_Short exercise_: Copy out every one of the lines below word for word, leaving the pictures out.

--- Start Data for this exercise ---

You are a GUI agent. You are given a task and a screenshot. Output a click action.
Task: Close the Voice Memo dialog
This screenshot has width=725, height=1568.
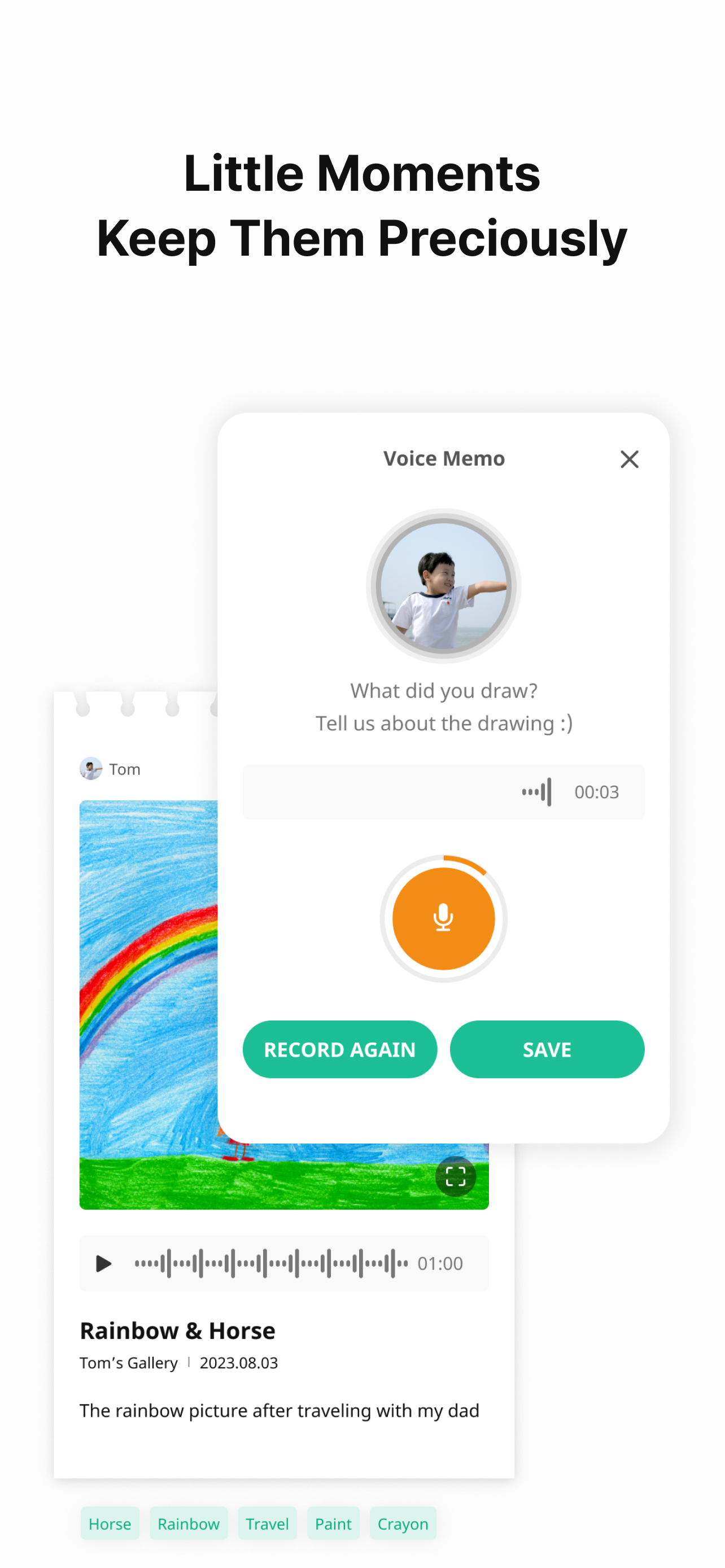630,459
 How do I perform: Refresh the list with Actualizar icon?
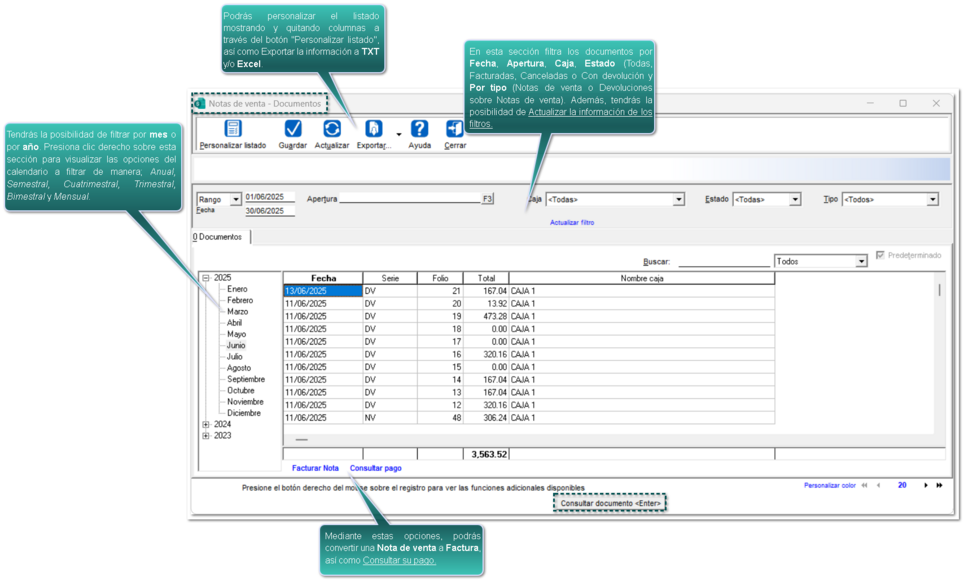click(331, 130)
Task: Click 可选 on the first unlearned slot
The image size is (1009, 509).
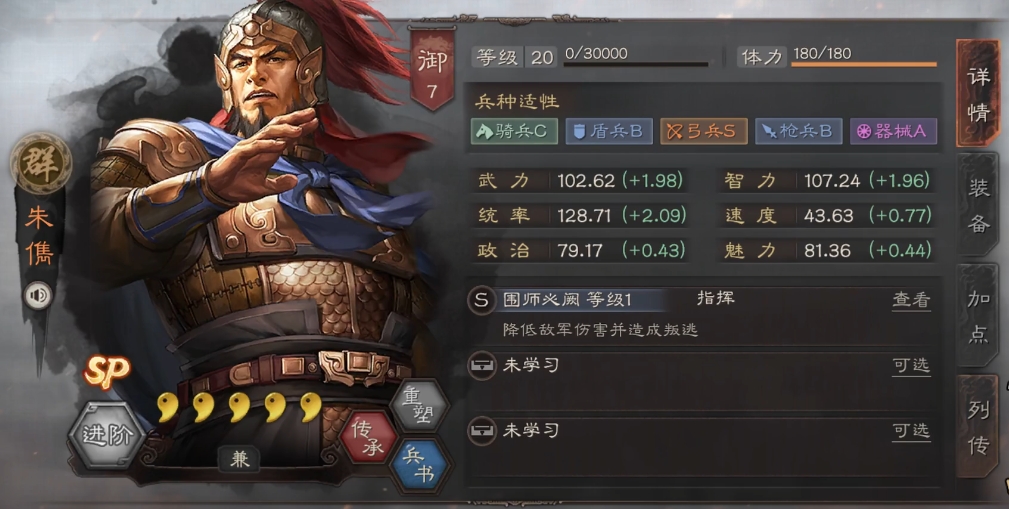Action: (911, 366)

--- End Data for this exercise ---

_In response_:
You are a GUI agent. You are given a task and a screenshot. Output a click action.
Task: Close the Voice Memo dialog
This screenshot has width=725, height=1568.
630,459
 How do I perform: Refresh the list with Actualizar icon?
click(331, 130)
Task: Click 可选 on the first unlearned slot
The image size is (1009, 509).
Action: (911, 366)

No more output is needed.